#### [Aufgabe 1]
Gib die gesamte Auflistung erneut aus und ersetze darin „sidebar“ durch „side panel“, ohne sonst etwas zu ändern. Die Bilder lässt du in der Antwort weg.

#### [Vorliegender Text]
Das behauptete Erfordernis parlamentarischer Zustimmung kann Art. 110 GG nicht entnommen werden. Art. 110 Abs. 2 Satz 1 GG schreibt die Feststellung des Haushaltsplans durch Gesetz vor. Das Haushaltsgesetz ist ein förmliches Bundesgesetz; für das Gesetzgebungsverfahren gelten die durch Art. 110 Abs. 3 GG bestimmten Besonderheiten. Die Gesetzgebungsbefugnis ist gemäß Art. 110 Abs. 2 GG dem Deutschen Bundestag zugewiesen. Zustimmungsrechte zu Maßnahmen der Haushaltsführung der Exekutive in der Form eines schlichten Parlamentsbeschlusses sieht Art. 110 GG nicht vor. Dies gilt auch, wenn während des Haushaltsjahres Abweichungen vom Haushaltsplan notwendig werden. Sofern aus diesem Grund eine Beteiligung des Deutschen Bundestages haushaltsverfassungsrechtlich geboten ist, erfolgt diese in der Form eines Nachtragshaushaltsgesetzes, für das ebenfalls Art. 110 Abs. 2 und 3 GG gilt.

#### [Daten zu Elementen und Textpositionen]
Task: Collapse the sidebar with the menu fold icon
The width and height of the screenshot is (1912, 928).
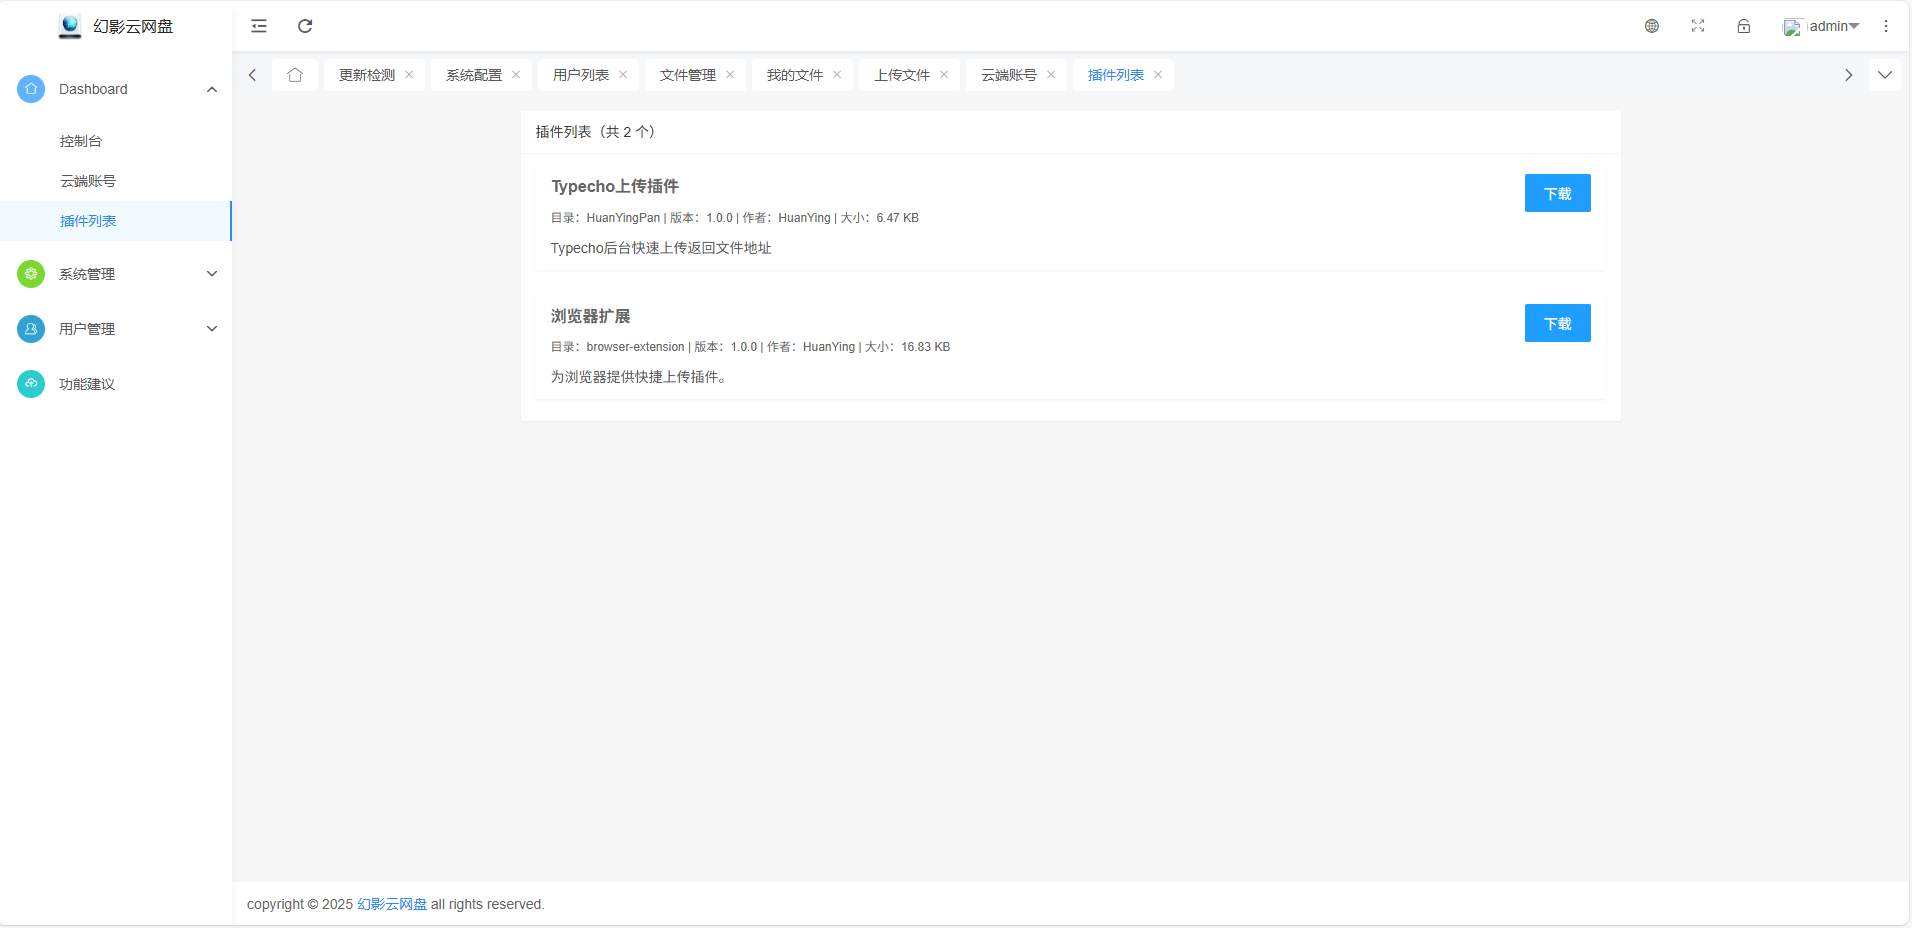Action: [x=259, y=26]
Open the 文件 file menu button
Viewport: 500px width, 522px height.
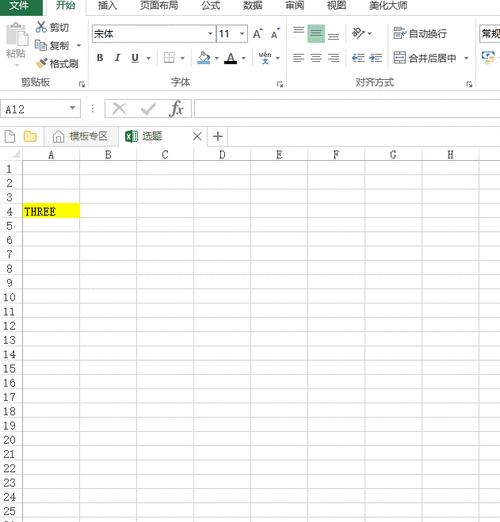[19, 5]
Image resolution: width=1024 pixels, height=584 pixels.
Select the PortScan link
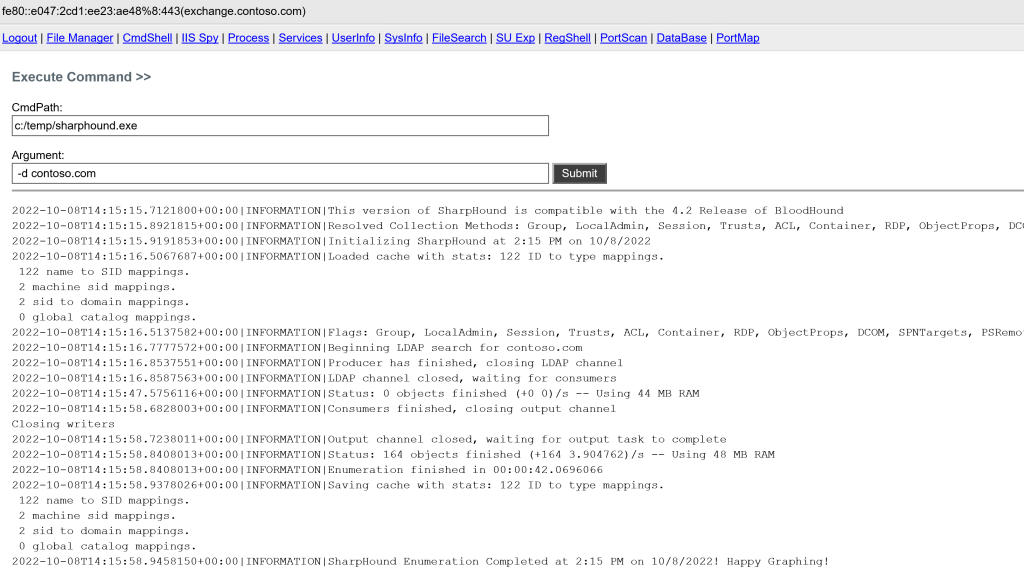623,38
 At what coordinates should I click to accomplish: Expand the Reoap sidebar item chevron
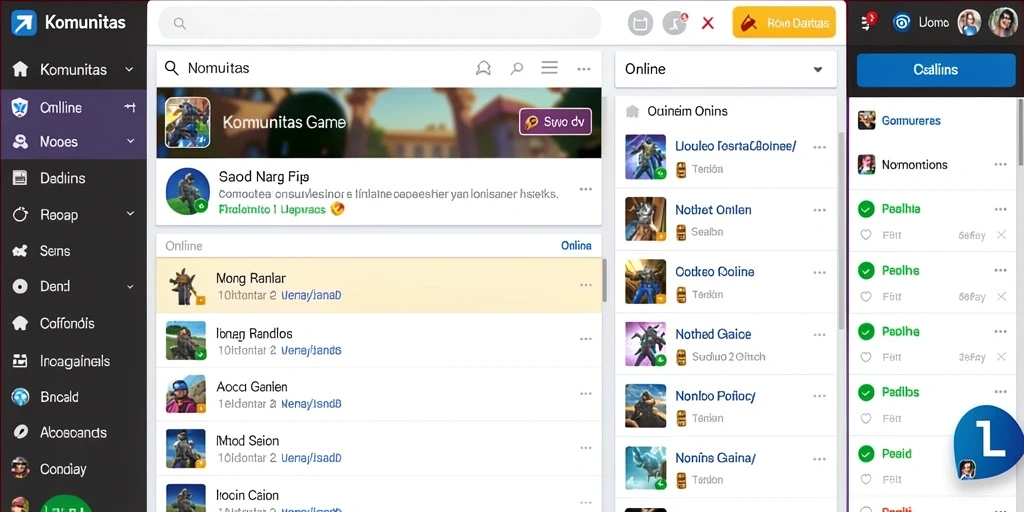click(130, 214)
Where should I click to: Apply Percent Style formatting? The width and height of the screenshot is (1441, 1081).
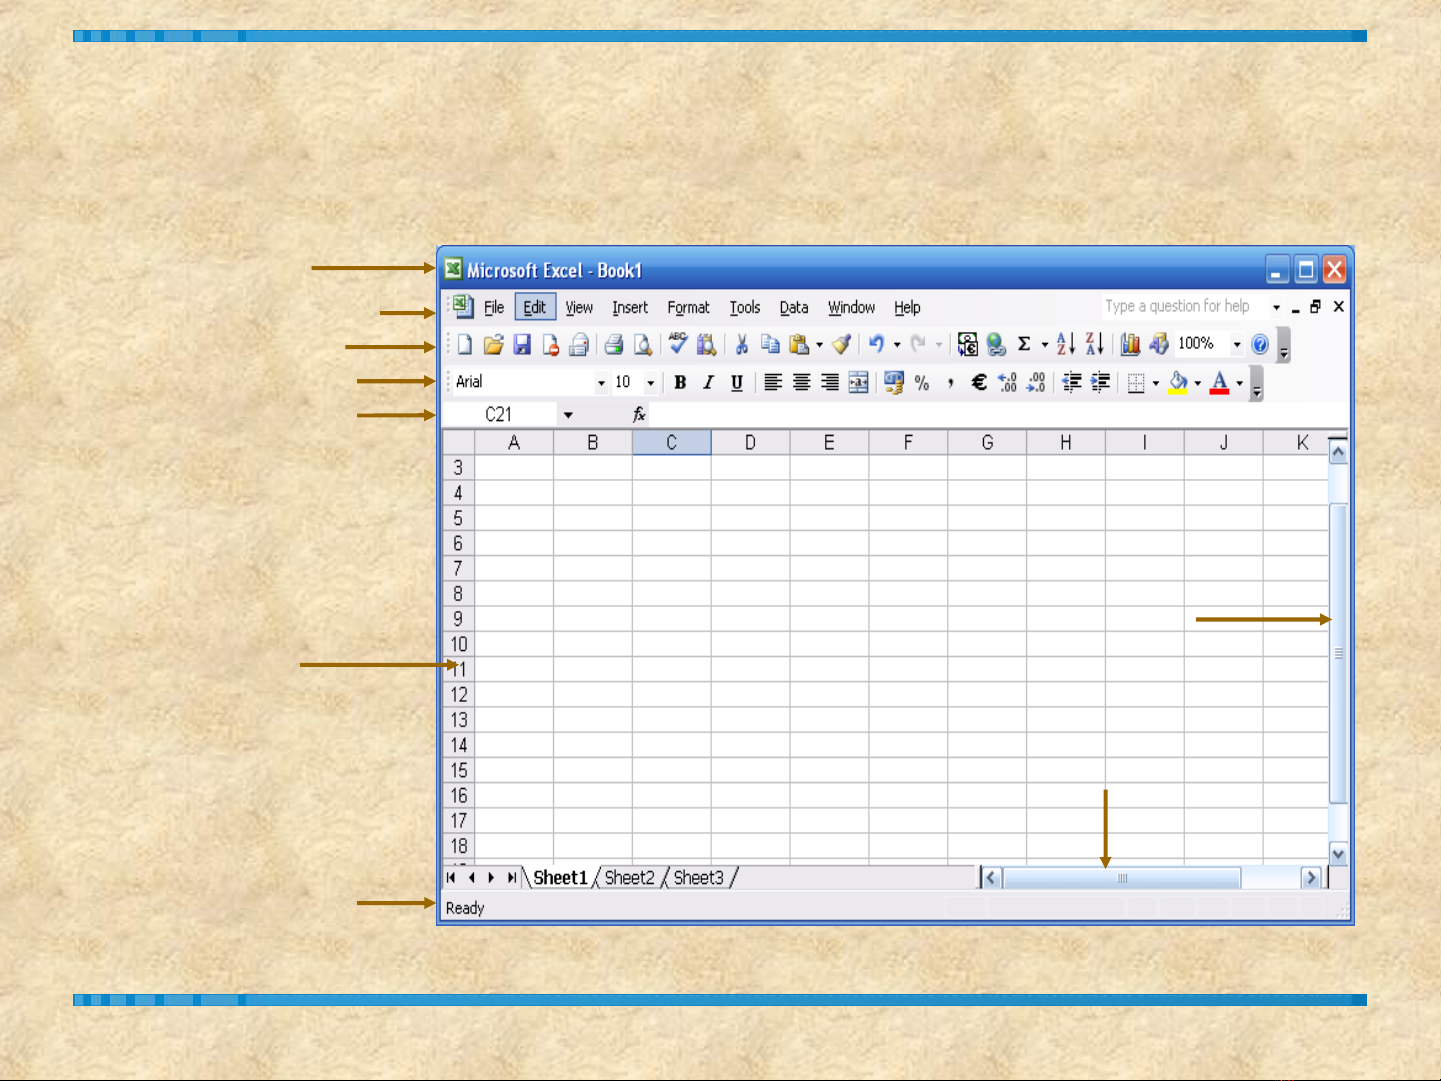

#### [Aufgabe 2]
Beantworte anhand des Textes zu Art. 110 GG kurz:
(a) In welcher Form wird der Haushaltsplan nach Art. 110 Abs. 2 Satz 1 GG festgestellt?
(b) Wem ist die Gesetzgebungsbefugnis gemäß Art. 110 Abs. 2 GG zugewiesen?
(c) In welcher Form erfolgt eine gebotene Beteiligung des Deutschen Bundestages, wenn während des Haushaltsjahres Abweichungen vom Haushaltsplan notwendig werden?

#### [Ergebnis 1]
Task: Collapse the side panel with the menu fold icon
The width and height of the screenshot is (1912, 928).
Action: [x=259, y=26]
Open the 文件 file menu button
Viewport: 500px width, 522px height.
[19, 5]
Image resolution: width=1024 pixels, height=584 pixels.
Select the PortScan link
623,38
 At what coordinates should I click to accomplish: Expand the Reoap side panel item chevron
click(130, 214)
Where should I click to: Apply Percent Style formatting? The width and height of the screenshot is (1441, 1081).

#### [Ergebnis 2]
(a) Durch Gesetz.
(b) Dem Deutschen Bundestag.
(c) In der Form eines Nachtragshaushaltsgesetzes.